Jan. 6 panel request rejected by lawmaker
WASHINGTON — Republican Rep. Scott Perry of Pennsylvania on Tuesday rebuffed a request for him to sit down for an interview and turn over documents to the House panel investigating the Jan. 6 U.S. Capitol insurrection, joining other allies of former President Donald Trump in trying to stonewall the committee.
“I stand with immense respect for our Constitution, the Rule of Law, and the Americans I represent who know that this entity is illegitimate, and not duly constituted under the rules of the US House of Representatives,” Perry said in a statement.
In a letter to Perry on Monday night, Mississippi Rep. Bennie Thompson, the Democratic chairman of the panel, said the panel had received evidence from multiple witnesses, including then-acting Attorney General Jeffrey Rosen and then-acting Deputy Attorney General Richard Donoghue, that Perry had “an important role” in efforts to install Justice Department official Jeffrey Clark as acting attorney general.
The lawmaker’s refusal will test how far the committee is willing to go in its quest for information, as members have so far resisted subpoenaing one of their own as they investigate the insurrection by Trump supporters and his efforts to overturn the 2020 presidential election.

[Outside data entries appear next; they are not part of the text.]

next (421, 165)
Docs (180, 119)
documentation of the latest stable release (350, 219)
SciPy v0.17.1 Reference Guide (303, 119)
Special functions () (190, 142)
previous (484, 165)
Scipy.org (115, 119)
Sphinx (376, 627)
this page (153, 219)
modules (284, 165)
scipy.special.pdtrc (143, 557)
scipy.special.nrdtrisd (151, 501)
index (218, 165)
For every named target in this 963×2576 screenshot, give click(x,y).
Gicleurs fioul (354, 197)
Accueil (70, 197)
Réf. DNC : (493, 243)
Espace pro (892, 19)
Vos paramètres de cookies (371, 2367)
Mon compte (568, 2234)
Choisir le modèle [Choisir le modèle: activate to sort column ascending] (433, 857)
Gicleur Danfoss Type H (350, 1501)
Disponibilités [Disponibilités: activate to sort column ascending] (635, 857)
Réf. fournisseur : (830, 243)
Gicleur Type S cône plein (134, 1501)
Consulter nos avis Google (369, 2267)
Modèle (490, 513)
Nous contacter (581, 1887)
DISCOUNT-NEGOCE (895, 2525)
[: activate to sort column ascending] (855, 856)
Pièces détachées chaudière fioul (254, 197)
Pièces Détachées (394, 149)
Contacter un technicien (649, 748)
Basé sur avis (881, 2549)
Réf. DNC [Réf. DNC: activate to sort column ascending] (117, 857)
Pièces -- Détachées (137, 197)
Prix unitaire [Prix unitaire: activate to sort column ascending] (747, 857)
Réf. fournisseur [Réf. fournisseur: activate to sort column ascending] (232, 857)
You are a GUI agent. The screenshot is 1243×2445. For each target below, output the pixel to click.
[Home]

The letter is the first time the panel has publicly released a request to a fellow member of Congress as the members inquire about the details of Perry and other congressional Republicans who met with Trump ahead of the Capitol attack and strategized about how they could block the results at the Jan. 6 electoral count.
Also in his letter, Thompson said that although the panel “has tremendous respect for the prerogatives of Congress and the privacy of its Members,” it also has “a solemn responsibility to investigate fully all of these facts and circumstances.”
The committee has also asked for any documents and correspondence between Perry and Trump, his legal team or anyone involved in the planning of Jan. 6 events.
The lawmaker was cited more than 50 times in a Senate Judiciary report released in October outlining how Trump’s effort to overturn his election defeat to Joe Biden took the Justice Department to the brink of chaos and prompted top officials there and at the White House to threaten to resign.
Perry, who has continuously disputed the validity of Biden’s victory in Pennsylvania, has said he obliged Trump’s request for an introduction to Clark, then an assistant attorney general whom Perry knew from unrelated legislative matters. The three men went on to discuss their shared concerns about the election, Perry has said.
The Justice Department found no evidence of widespread fraud in Pennsylvania or any other state, and senior Justice officials dismissed Perry’s claims.
The recent Senate report outlined a call Perry made to Donoghue last December to say the department wasn’t doing its job with respect to the elections.
Perry encouraged Donoghue to elicit Clark’s help because he’s “the kind of guy who could really get in there and do something about this,” the report said.
Perry has said his “official communications” with Justice Department officials were consistent with the law.
The panel voted in November to hold Clark in contempt after he showed up for a deposition yet declined to answer questions. But Thompson has said he will hold off pursuing the charges and allow Clark to attend another deposition and try again.
Clark’s lawyer has said Clark intends to assert his Fifth Amendment right not to incriminate himself, but the deposition has been postponed repeatedly as Clark has dealt with an unidentified medical condition.
The panel has already interviewed about 300 people.